Among FH⁺ patients, there were on average 1.14 affected first-degree, 0.32 second-degree and 0.35 early-onset relatives (53% maternal inheritance). FH⁺ and FH⁻ patients showed no statistically significant differences in baseline cognitive scores or longitudinal time‐effect trajectories—either cognitively or in regional MRI atrophy patterns (all FDR > 0.05).
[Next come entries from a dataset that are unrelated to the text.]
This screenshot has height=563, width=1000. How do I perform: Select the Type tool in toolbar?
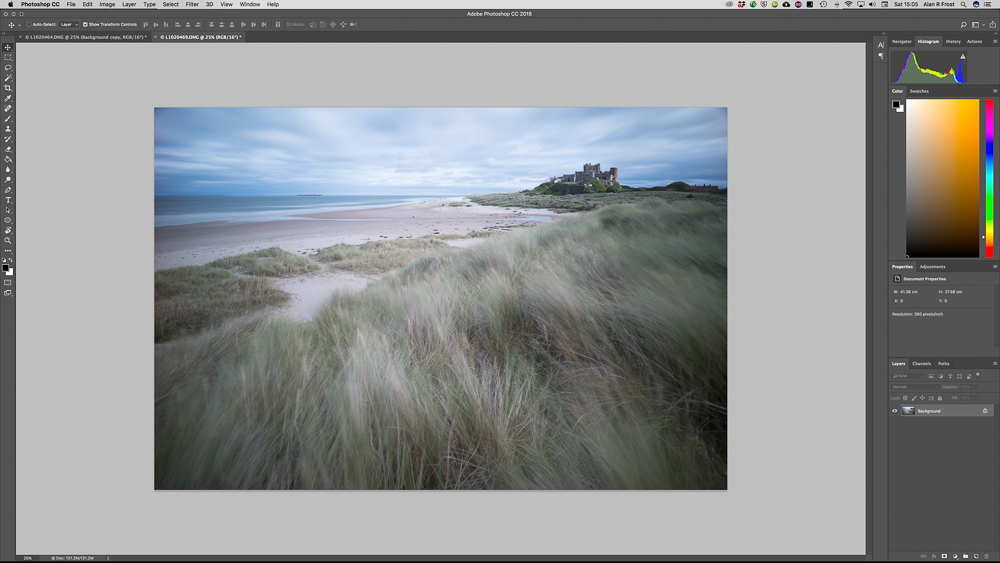pyautogui.click(x=8, y=200)
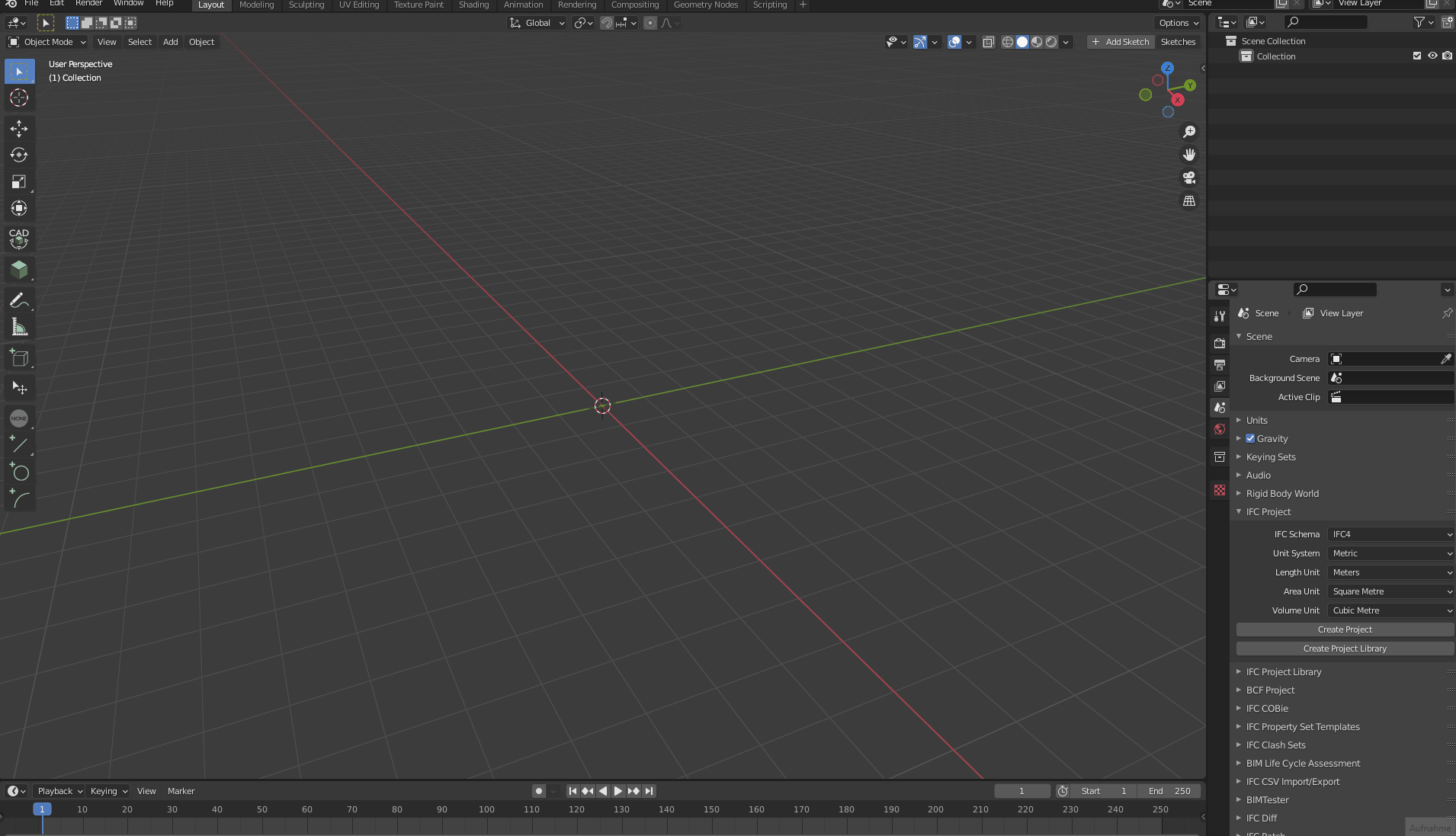Switch to Material Preview viewport shading
The height and width of the screenshot is (836, 1456).
point(1037,42)
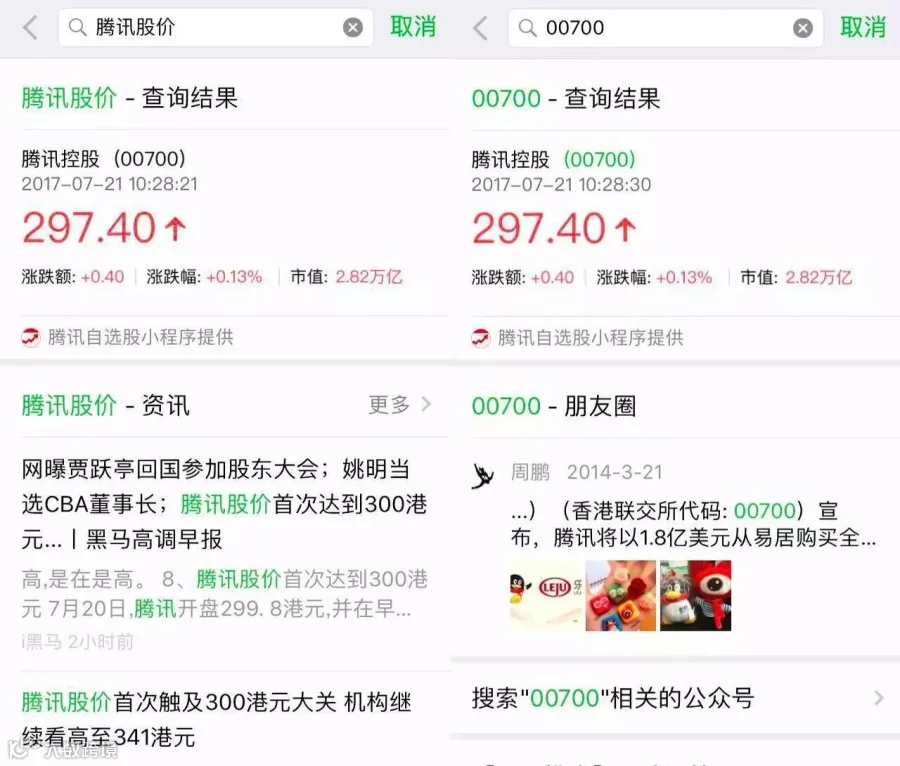This screenshot has height=766, width=900.
Task: Focus the 腾讯股价 search input field
Action: point(215,27)
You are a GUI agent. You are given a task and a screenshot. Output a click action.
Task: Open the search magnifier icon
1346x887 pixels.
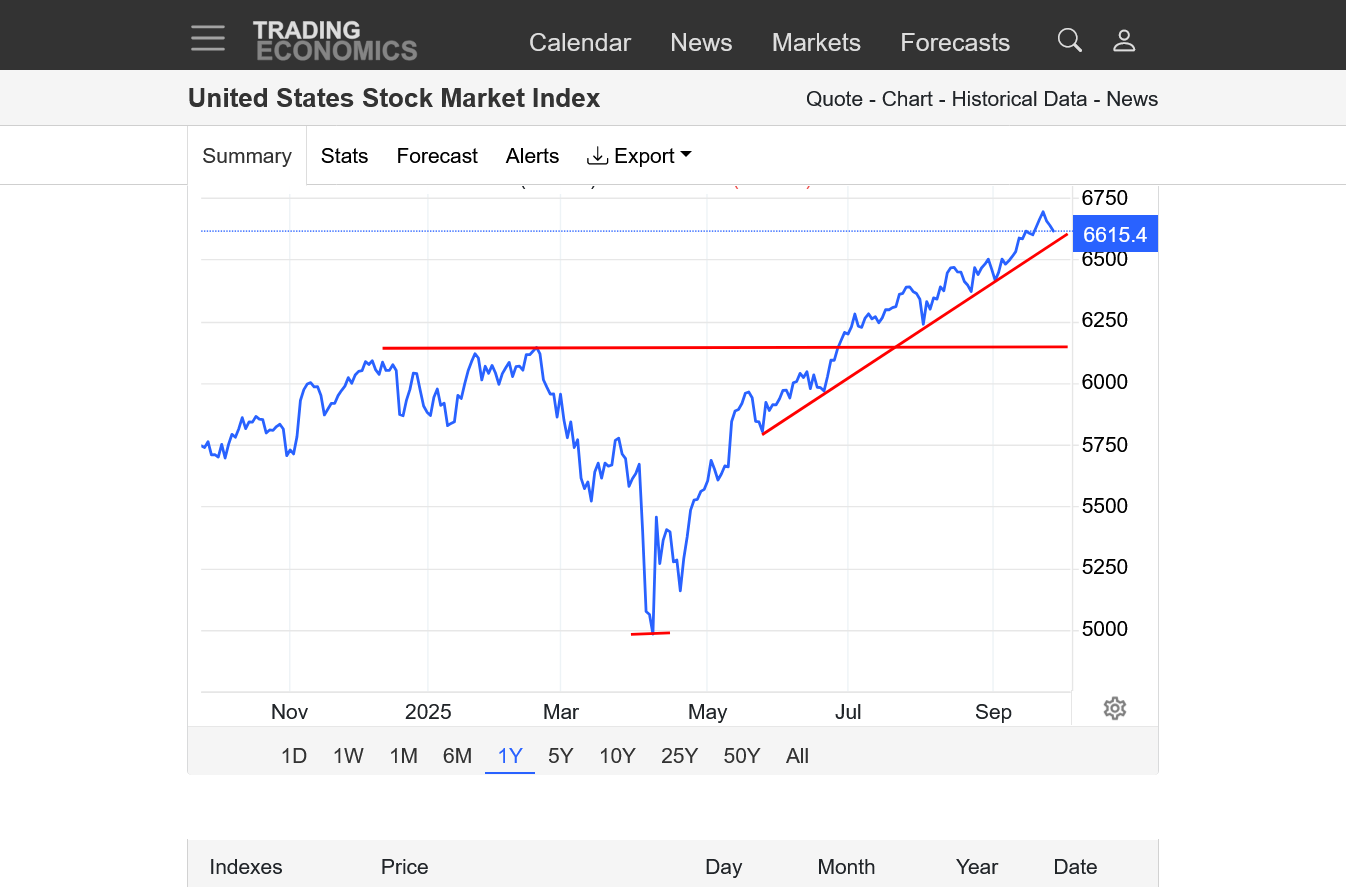[x=1070, y=40]
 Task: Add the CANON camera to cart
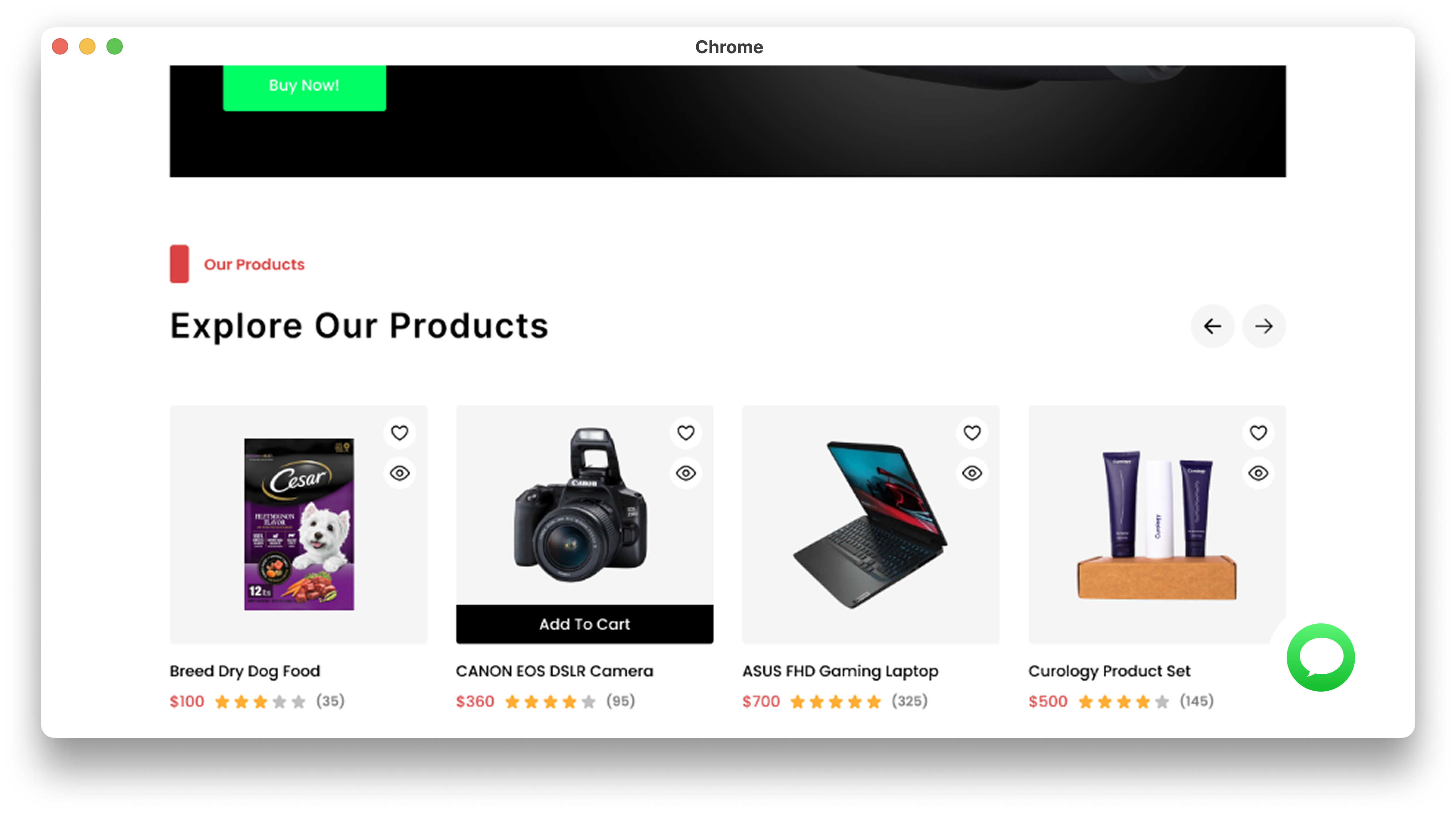pyautogui.click(x=584, y=624)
P/LP variants were present in 58 patients (8.4%); carriers’ median age at onset was 54.5 vs. 60.0 years in non-carriers (p < 0.001). While MMSE and MoCA declined at similar rates, carriers showed faster ADL deterioration (β = +3.66 Z/year, p = 3.7×10⁻⁴), accelerated parenchymal atrophy most pronounced in bilateral hippocampus and the left inferior parietal lobule, and more rapid lateral ventricular enlargement and CSF volume increase. Genotype–phenotype analyses of APP, PSEN1/PSEN2, and other dementia-related genes (e.g., AD7B  VCP  MAPT  NOTCH3, COL4A2, FOXC1) in the AD-biomarker cohort revealed atypical features—cerebral amyloid angiopathy, FTD-like presentations, CJD-like syndromes, and epilepsy.

Part II:

In the derivation cohort (median age at onset 66 years), 10.3% carried Pathogenic/Likely Pathogenic Variants. Among patients with dementia, those with age at onset < 55 years (OR 2.56, p = 0.0098), more than two affected relatives (OR 3.32, p = 0.0039), parental disease status (OR 4.72, p = 0.015), and early-onset cases in the family (OR 2.61, p = 0.0096) were positively associated with P/LP Variant carriage, whereas APOE ε4 carriage was inversely associated (OR 0.36, p = 0.0041). The model achieved an area under the curve of 0.776 (95% CI, 0.701–0.853) in the derivation cohort and 0.781 (95% CI, 0.647–0.914) in the validation cohort (median age at onset 58 years), with adequate calibration.

Conclusion:

While FH⁺ patients did not exhibit worse outcomes, P/LP carriers develop symptoms 5.5 years earlier than non-carriers and show faster functional decline (ADL) and pronounced parenchymal loss in the hippocampi and inferior parietal lobule alongside rapid ventricular and CSF expansion.A clinical prediction model demonstrated strong predictive performance for P/LP Variant carriage, supporting its clinical utility in guiding genetic testing. Further research is needed to refine the model.